[DATA SUPPLIED — start]

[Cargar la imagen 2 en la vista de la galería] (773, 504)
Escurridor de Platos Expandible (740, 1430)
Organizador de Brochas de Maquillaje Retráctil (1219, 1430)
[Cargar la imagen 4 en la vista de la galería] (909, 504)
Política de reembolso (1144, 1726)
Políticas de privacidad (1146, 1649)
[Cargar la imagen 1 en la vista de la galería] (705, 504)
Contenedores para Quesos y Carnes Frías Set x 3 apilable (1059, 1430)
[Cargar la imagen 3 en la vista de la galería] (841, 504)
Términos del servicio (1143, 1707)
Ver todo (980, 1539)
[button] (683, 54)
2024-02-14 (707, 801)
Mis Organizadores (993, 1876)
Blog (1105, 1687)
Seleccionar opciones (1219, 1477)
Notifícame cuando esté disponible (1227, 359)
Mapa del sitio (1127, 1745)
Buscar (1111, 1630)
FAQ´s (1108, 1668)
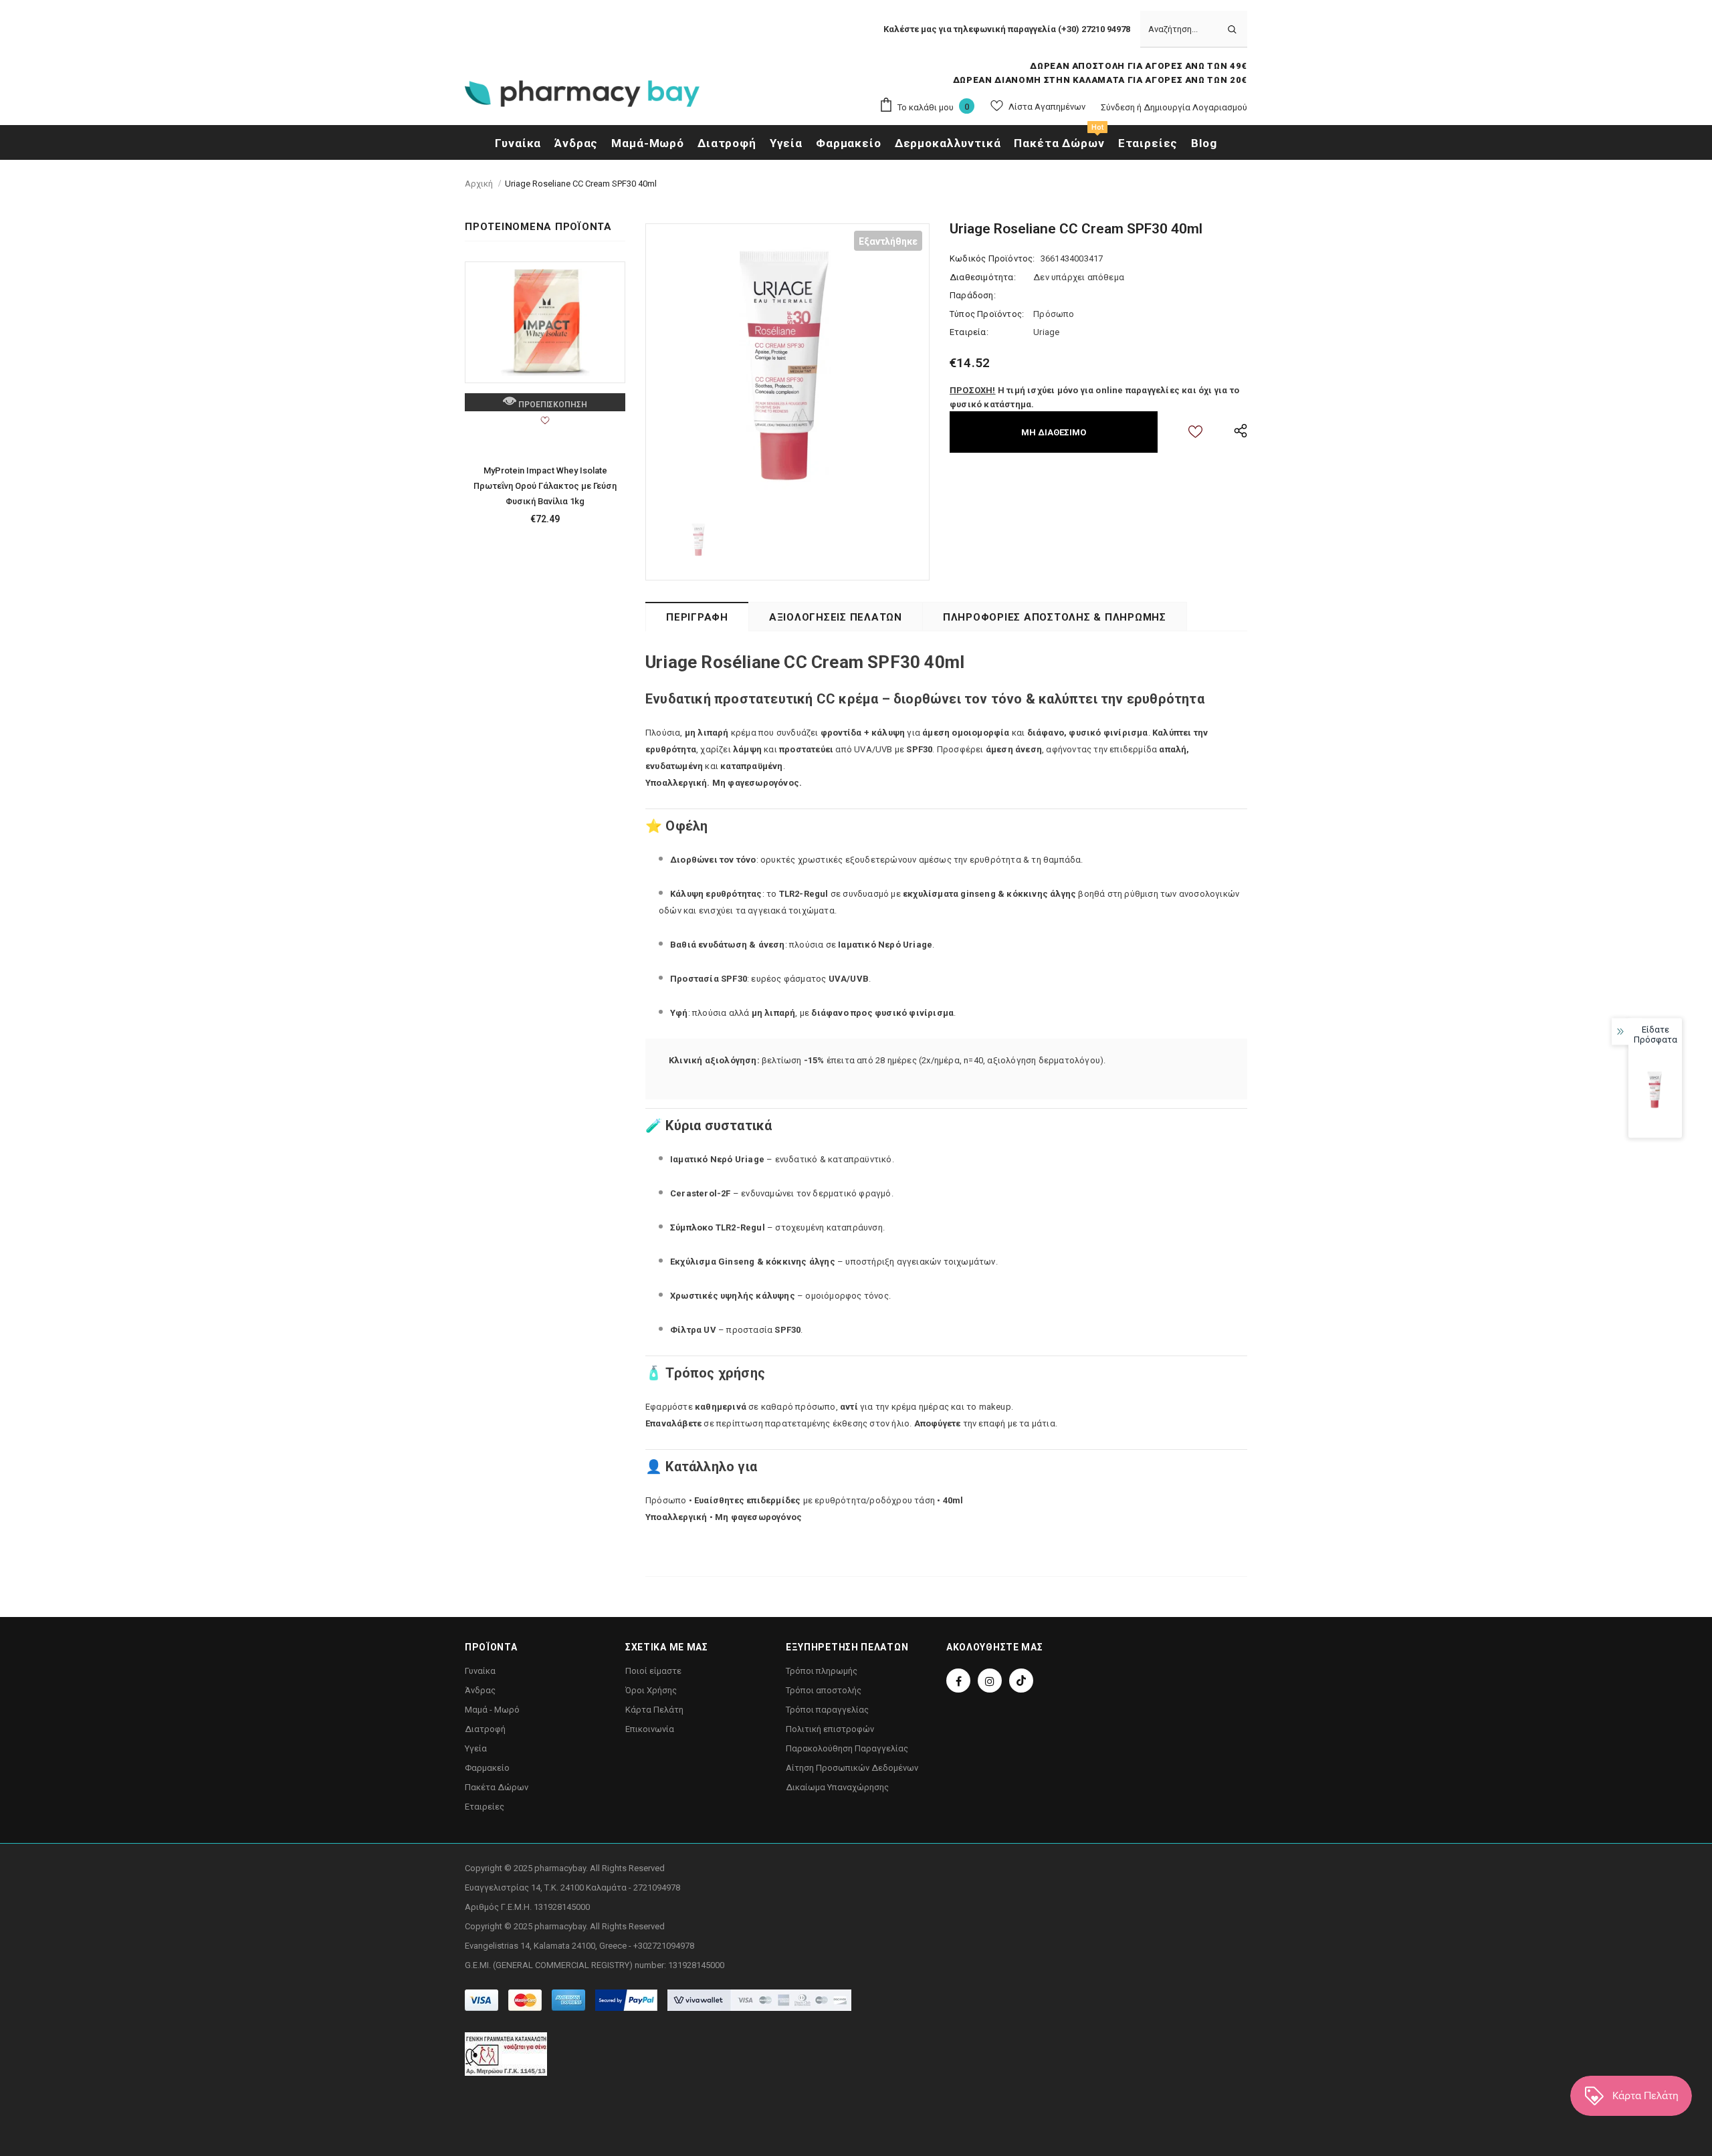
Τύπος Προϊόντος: (987, 314)
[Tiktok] (1021, 1680)
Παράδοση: (973, 295)
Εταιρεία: (969, 332)
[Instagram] (990, 1680)
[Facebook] (958, 1680)
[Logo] (582, 97)
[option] (787, 365)
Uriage (1046, 332)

[DATA SUPPLIED — finish]

Repeat the entries above exactly, beginning at their first line and ending with the line that contains "[Cargar la imagen 1", with nothing added.

RESPONSE AREA:
[Cargar la imagen 2 en la vista de la galería] (773, 504)
Escurridor de Platos Expandible (740, 1430)
Organizador de Brochas de Maquillaje Retráctil (1219, 1430)
[Cargar la imagen 4 en la vista de la galería] (909, 504)
Política de reembolso (1144, 1726)
Políticas de privacidad (1146, 1649)
[Cargar la imagen 1 en la vista de la galería] (705, 504)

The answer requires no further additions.